R’ Segal questions why Kol Nidre is still in the liturgy. The nullification of vows, he explains, dates back to the Inquisition and was intended to preserve Jewish faith under forced conversion. It was not meant to let people off the hook for breaking promises to each other. The prayer came into use in response to the Crusades. Rabbi Ted Falcon, in Judaism for Dummies, explains that Kol Nidre acknowledges that despite our best intentions, we may make promises to God in the coming year which we will fail to keep. Rabbi Falcon describes Kol Nidre as an advance request for forgiveness.

The communal confession exists because of the belief that we are all one – Israel is a single, collective soul. We don’t live in isolation. We are responsible for one another. Rabbi Segal extends this responsibility to all of humanity. He observes that although the notion of communal responsibility is often used for fundraising, it is meant to teach that when we sin, we drag others down with us. We are all in the same boat. If one passenger begins to drill a hole under his chair, everyone drowns.

On Yom Kippur, we read the story of Jonah, which is a story of sincere teshuvah – not by Jonah, but by the pagan king and the people of Ninevah. The judgment of God begins at the 1st of Elul and continues through Shemini Atzeret. As Rebbetzin Giti puts it, on Rosh Hashanah, God writes the letter; on Yom Kippur, He seals the letter, and on Hoshanah Rabbah, He mails the letter. But there is always an opportunity for teshuvah.


Tu B’Shevat, the Fifteenth of the Jewish month of Shevat, is the New Year for trees. As with anything else in Judaism, there are many different yet compatible interpretations of the holiday. Some today view it as an opportunity to renew a commitment to environmentalism. Others donate money to the Jewish National Fund to plant trees in Israel. Still others may find ways to contribute to their communities by volunteering for pea patch gardening projects. In the Hebraic Age, Tu B’Shevat marked the lifespan of trees for purposes of tithing to the Temple.
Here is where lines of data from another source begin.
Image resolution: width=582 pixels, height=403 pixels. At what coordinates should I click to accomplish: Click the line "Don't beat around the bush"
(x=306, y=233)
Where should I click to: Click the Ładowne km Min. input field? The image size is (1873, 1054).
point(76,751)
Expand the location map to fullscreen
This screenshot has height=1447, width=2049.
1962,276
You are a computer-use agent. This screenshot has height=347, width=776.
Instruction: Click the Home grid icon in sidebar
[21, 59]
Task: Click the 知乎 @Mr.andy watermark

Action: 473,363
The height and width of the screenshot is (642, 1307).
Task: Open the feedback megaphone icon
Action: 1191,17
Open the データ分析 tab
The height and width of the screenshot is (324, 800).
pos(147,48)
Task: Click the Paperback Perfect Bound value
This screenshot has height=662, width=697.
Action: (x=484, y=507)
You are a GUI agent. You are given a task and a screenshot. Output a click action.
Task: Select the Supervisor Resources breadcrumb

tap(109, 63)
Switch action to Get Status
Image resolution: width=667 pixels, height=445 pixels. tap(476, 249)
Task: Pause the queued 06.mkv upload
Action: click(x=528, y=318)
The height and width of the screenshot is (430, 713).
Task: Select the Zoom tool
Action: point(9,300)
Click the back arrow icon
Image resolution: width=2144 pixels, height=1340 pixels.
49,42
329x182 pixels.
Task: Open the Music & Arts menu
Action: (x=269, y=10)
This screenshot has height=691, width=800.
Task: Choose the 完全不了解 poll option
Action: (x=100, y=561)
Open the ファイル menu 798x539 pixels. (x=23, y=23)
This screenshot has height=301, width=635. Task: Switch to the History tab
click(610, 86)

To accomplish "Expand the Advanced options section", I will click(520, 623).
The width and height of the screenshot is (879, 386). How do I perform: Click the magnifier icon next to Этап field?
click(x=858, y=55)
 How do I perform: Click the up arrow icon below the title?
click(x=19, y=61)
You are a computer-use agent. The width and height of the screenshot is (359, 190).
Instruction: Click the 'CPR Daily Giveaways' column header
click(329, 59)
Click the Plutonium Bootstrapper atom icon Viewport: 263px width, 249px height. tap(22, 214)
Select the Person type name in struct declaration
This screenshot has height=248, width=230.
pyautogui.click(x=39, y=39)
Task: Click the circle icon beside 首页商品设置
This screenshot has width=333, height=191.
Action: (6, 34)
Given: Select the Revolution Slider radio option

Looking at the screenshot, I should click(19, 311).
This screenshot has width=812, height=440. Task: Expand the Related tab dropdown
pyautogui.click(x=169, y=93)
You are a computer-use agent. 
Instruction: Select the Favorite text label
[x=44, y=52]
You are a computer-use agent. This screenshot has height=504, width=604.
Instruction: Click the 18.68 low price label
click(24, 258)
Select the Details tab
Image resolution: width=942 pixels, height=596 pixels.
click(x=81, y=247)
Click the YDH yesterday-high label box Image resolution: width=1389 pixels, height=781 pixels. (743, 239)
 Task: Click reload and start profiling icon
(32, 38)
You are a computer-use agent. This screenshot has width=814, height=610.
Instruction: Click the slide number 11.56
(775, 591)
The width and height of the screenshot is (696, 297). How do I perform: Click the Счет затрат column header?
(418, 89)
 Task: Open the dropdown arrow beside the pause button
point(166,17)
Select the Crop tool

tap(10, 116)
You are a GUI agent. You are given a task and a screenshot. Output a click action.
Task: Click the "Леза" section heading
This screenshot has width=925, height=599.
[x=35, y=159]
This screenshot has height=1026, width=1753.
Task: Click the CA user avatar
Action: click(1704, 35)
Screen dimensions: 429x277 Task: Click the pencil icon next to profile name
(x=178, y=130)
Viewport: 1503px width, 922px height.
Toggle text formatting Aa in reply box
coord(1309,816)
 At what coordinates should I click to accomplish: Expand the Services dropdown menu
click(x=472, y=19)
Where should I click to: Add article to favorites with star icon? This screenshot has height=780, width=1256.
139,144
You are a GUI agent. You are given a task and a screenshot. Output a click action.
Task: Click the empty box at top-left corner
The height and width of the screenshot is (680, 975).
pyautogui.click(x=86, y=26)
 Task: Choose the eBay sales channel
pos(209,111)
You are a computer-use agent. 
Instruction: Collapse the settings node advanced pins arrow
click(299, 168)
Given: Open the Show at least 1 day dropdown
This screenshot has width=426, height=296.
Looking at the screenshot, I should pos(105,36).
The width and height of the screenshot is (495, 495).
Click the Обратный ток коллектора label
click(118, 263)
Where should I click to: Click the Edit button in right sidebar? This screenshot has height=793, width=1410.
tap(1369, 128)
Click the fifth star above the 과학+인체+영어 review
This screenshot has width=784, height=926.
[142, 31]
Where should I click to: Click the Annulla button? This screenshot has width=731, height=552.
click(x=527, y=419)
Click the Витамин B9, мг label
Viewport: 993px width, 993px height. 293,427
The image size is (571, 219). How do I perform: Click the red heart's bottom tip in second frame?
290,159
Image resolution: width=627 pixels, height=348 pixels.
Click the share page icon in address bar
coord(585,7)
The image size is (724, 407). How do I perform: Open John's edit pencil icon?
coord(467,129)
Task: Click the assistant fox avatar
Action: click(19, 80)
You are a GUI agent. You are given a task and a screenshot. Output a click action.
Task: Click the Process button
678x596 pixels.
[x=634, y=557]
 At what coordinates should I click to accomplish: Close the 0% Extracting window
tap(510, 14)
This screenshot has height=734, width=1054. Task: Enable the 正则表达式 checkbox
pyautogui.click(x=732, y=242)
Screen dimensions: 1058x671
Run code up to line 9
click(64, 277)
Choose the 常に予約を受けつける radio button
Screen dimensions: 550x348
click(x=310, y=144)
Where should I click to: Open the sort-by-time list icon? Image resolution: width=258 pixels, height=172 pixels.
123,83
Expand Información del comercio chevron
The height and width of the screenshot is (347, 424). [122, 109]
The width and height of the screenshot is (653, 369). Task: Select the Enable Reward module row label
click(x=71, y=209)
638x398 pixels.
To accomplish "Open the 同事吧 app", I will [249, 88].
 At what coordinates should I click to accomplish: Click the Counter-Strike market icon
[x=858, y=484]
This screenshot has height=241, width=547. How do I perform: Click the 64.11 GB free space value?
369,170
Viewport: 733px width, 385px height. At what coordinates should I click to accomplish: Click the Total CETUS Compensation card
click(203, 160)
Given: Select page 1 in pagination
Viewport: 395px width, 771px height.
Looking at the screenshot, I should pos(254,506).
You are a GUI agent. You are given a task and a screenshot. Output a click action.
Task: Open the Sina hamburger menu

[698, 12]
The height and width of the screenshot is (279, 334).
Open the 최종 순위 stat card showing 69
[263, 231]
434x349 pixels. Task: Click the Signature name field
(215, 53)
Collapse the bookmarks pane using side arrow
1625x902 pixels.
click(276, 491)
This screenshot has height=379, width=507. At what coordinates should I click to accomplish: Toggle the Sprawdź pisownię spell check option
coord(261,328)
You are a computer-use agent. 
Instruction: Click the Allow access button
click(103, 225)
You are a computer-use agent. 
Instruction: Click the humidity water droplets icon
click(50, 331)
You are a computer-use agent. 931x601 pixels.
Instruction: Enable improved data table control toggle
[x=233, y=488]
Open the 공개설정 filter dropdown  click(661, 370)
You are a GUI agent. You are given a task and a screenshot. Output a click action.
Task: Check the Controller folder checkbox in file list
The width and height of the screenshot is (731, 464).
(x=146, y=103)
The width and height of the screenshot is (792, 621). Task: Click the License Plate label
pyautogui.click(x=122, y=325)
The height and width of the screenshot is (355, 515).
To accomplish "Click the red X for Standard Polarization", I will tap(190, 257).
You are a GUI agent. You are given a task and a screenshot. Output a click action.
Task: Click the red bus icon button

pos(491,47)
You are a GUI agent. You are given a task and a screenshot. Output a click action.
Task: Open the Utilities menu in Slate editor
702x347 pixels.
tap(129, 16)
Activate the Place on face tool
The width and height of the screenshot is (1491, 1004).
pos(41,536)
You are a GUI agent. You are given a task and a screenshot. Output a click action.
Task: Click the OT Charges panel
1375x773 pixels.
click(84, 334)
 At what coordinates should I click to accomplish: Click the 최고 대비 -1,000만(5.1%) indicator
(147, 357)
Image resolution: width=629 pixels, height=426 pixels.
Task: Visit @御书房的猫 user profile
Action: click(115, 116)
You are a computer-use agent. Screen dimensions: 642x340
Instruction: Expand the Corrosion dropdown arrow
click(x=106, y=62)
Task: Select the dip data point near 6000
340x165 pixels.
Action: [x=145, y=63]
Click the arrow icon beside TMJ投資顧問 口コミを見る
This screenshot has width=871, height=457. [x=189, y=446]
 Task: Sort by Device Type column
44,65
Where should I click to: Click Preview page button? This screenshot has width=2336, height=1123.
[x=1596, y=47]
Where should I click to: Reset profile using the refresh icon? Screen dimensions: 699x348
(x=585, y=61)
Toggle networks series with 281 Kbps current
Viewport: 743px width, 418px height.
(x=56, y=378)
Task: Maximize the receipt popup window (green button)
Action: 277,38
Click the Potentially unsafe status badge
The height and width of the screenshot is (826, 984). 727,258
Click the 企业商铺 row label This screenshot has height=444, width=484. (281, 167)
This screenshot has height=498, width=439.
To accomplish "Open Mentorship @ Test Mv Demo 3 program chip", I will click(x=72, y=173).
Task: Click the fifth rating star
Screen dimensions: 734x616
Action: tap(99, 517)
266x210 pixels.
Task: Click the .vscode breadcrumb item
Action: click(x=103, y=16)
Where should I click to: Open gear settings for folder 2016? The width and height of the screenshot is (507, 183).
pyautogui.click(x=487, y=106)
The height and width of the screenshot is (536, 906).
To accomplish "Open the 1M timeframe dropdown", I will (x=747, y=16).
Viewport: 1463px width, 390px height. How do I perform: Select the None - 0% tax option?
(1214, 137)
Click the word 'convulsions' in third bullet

During the Middle Ages, the Kabbalists created a special Seder for this holiday, with wine and fruit to symbolize the emanations of God.

The Tree of Life is a symbol for God and Torah. The seasonal cycles of trees remind us of our own cycles: death and birth, despair and renewed hope. In Rabbi Arthur Waskow’s book Seasons of Our Joy, he explains that just as Rosh Hashanah is the New Year for the Jewish people, Tu B’Shevat may be considered a kind of New Year for God, representing a resurgence of divine energy in the natural world.

If we want to be ecologically minded, what kind of Tu B’Shevat Seder best represents our values? Should we import the traditional dates, figs, carob, pomegranates, olives, oranges, and spices? Should we instead serve varieties of fruit grown organically in our own region? Should these fruits be cultivated within 100 miles of our Seder? 50 miles? What about the wine? What about the plates, tablecloths, napkins, and utensils? Are they washable or compostable? If Tu B’Shevat is our Jewish Earth Day, perhaps we should make the content of our celebrations match that commitment. The symbolism includes fruits which can be eaten whole (e.g. strawberries), those with a pit or seed (cherries, peaches), and those with a hard or woody exterior (coconuts, pineapples.)